SUPPLIED TEXT:
━━━━━━━━━━

I write primarily fantasy and science fiction and there is a particular type of character that seems to be difficult to write. Not difficult because that type of character doesn't exist. None of them exist.

No, the substance of fantasy and science fiction is mere possibility, even impressive impossibility, but not existence. There must rather be entertainment, a hint of deeper meaning, and a great amount of sense of coherence. Existence — that has nothing to do with whether or not such characters are realistic characters to the mind of the reader. And what matters is only the mind of the reader.

So? There's a troubling issue in writing dialogue and description corresponding to a type of character whose psychology is basically a whorl for all we know. We have no idea about it, even though this type of characters appears frequently and often figures obtrusively in famous stories of these genres. It's the Hive Mind.

What exactly is that? I don't know. A unicorn is more comprehensible.

We can imagine a horse; we can imagine a horn. Therefore we can imagine a horse with a horn.

Maybe there is a faint smell of glue near this mythical beast. Apparently whether there is such an odor depends on whether the author set out to write hard fiction or not.

Pretty straightforward invention by pure combination. And what does the invented beast do? Probably it does whatever a horse does. But then it also does what a horned animal does.

If the writer puts that down the reader is persuaded the rules of the game were not violated; the reader is not fazed. The reader suspends disbelief and is not bothered out of this state. And then, all is well. The readers read on: Everything makes sense. It's not real, but it makes sense.

Good. Nothing more than that is required. The fact there are no such objects is not relevant.

The feeling of reality, that something is sensible, real, is merely that it is in that context as it is described to be (John Toohey, Reality and truth, Philosophical review, 48(5):492–505, 1939.9). This definition might be applied recursively to a description itself to see whether something, if not real and not actually sensed, is all the same realistic and appears sensible.

Floyd Allport (Institutional Behavior, Chapel Hill: University of North Carolina Press, 1933) writes: ``Only communion with whole individuals can make an individual whole.'' And here I suggest that only psychologically realistic characters interacting with psychologically realistic character can make each other realistic. I mean here to point at the apparent paradox that if a realistic character is made to interact with an unrealistic one in a story, that realistic character, too, appears sufficiently unrealistic. The whole story inherits the resulting unreality, is no longer as sensible, and it loses some dramatic power. It loses its hold over the reader.

People are genuinely interested in people. We are reading primarily for meaningful description of social interactions (Satoshi Kanazawa, The intelligence paradox, Hoboken: Wiley, 2011), and we're jarred, as readers, by having described to us, and presumably being asked to imagine, social interactions that lack a sense, a coherence. Kanazawa argues that none of us evolved to preconsciously (Lawrence Kubie, Neurotic distortion of the creative process, Lawrence: University of Kansas Press, 1958) distinguish between realistic image or sound or description of social activity, because for millions of years, for our ancestors, there were no such things. A friendly face was a friendly face. The sensible appearance of something was that and nothing else. Preconsciously means we accept it for the moment, even if with some effort we can properly select from the resulting stream of apparently sensible events and analyze separate the real from the not real. (As will be discussed below, again, the combination of emotionally accepting, for the moment, the appearance of the negative and shocking thing as the thing itself, capturing and holding our attention, combined with the human possibility of such rational distancing and the feeling of safety, distance from the drama, makes the experience both attention grabbing and pleasant, and enables art appreciation. The lack of either one of these two primary factors is why art appreciation is not a trait of other species.)

━━━━━━━━━━

GIVEN INFORMATION:
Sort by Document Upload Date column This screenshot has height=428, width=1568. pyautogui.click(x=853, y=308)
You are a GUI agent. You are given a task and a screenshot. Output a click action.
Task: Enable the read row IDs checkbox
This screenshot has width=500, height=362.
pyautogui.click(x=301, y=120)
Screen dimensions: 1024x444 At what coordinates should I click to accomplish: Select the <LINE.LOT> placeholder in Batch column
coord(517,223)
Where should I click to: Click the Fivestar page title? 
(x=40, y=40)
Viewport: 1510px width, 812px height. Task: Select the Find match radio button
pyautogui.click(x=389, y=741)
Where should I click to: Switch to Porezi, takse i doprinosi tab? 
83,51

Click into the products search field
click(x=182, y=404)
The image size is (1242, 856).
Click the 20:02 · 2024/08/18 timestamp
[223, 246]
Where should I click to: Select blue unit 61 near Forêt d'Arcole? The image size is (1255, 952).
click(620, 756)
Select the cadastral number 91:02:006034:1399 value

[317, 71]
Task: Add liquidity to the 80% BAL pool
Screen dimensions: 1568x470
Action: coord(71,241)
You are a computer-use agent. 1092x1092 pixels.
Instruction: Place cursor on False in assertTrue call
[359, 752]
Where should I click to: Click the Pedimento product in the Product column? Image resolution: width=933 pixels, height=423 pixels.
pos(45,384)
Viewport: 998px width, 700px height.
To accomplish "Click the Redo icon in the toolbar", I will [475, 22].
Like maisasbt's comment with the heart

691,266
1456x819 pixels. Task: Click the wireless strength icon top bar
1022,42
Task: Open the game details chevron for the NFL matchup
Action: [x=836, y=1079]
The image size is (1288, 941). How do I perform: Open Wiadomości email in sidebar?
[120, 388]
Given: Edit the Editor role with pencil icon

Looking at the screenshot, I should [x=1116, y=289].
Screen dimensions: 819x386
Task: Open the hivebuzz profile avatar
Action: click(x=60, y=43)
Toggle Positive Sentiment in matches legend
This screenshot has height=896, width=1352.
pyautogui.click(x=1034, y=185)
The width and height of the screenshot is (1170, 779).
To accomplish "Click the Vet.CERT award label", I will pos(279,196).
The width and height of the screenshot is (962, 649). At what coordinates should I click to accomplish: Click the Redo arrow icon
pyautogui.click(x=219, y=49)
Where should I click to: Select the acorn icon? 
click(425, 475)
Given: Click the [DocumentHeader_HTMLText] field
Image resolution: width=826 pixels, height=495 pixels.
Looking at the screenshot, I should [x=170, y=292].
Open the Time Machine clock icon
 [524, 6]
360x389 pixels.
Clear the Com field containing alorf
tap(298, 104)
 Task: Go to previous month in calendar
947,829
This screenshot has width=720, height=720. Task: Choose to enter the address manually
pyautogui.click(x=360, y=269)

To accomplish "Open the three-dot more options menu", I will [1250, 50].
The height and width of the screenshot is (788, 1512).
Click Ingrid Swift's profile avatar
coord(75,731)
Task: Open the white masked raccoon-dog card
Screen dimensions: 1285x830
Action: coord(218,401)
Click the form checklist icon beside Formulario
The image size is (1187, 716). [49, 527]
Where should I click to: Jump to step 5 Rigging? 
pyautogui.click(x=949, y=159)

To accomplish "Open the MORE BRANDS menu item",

━━━━━━━━━━

Answer from the essay on writing Hive Mind characters:
1. Which type of character does the writer name as hard to write?
2. What mythical beast is called more comprehensible than that type?
3. What does the essay say we are reading primarily for?
The rows have nothing to do with the essay on writing Hive Mind characters.

EXERCISE OUTPUT:
1. The Hive Mind.
2. A unicorn.
3. Meaningful description of social interactions.